Javier Guillen posted on September 28, 2010 21:48
The new SSAS engine (only currently available to PowerPivot, either as part of Excel or Sharepoint 2010, and shipped along with SQL Server 2008 R2) has a completely different architecture than the traditional disk based storage engine.
As a columnar database, its driving principle is that the variation of data across 1 column is usually low (for example, if a column stores “gender” it only needs to store two values for the entire column). This in contrast to the traditional storage in which values are stored for each row, no matter how much data variance there is (as you can see - when storing columns with high degree of variance, the columnar approach may lose its advantage).
Due to the reduced need to store discrete values (along with other data pattern algorithms), high levels of compression are possible which allows the Excel version of Vertipaq to run in-memory, all based on RAM storage.
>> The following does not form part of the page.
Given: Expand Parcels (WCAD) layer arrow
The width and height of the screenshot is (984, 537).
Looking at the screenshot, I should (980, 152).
The huge advantage here over traditional disk based SSAS storage is data retrieval and calculations happen at a much faster rate, as disk I/O processing is omitted.
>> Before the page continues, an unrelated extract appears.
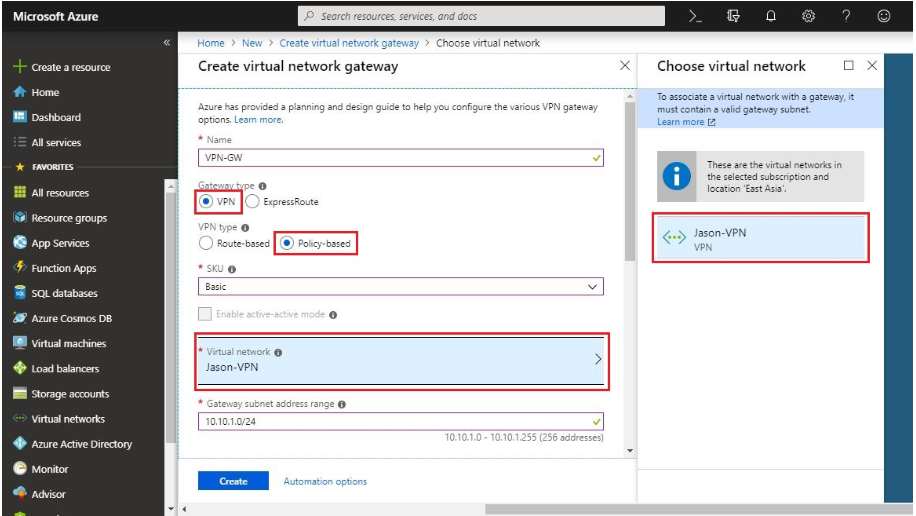916x516 pixels.
Task: Open directory and subscription filter icon
Action: [x=733, y=16]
Given that current personal computers have much higher RAM specifications, it is finally possible to hold in-memory an entire database table representing millions of rows, thanks to the Vertipaq's architecture.
Another characteristic of PowerPivot's Vertipaq engine is that it is an in-process memory storage. That means it is bound to Excel, as they are both the same file. The advantages are it allows portability, as the file IS the database; however, the disadvantage is that any process failure compromises the whole system.
Vertipaq, in its PowerPivot for Sharepoint version, requires a dedicated SQL Server Analysis Server instance which only responds to the PowerPivot system, and as its Excel counterpart, does not store the data in pre-aggregated mode but instead computes aggregations on the fly. Other server functions like data unloading (removing data from cache at specified intervals, if users do not make requests) are also featured in this type of configuration.
Some of the features that were currently left out for version 1.0 of PowerPivot (like many-to-many relationships and dimension hierarchies) are available to the underlying engine, as it really is in fact, a repackaged SSAS instance. Those features will eventually be exposed, in order to make the Vertipaq/PowerPivot system even more robust.
At this point, it is not possible to access PowerPivot OLAP cubes via a programmatic interface (though you can access OLAP cube members via Excel cube functions). Let’s hope the next version will include a way to interact with it (and with Vertipaq) via managed code.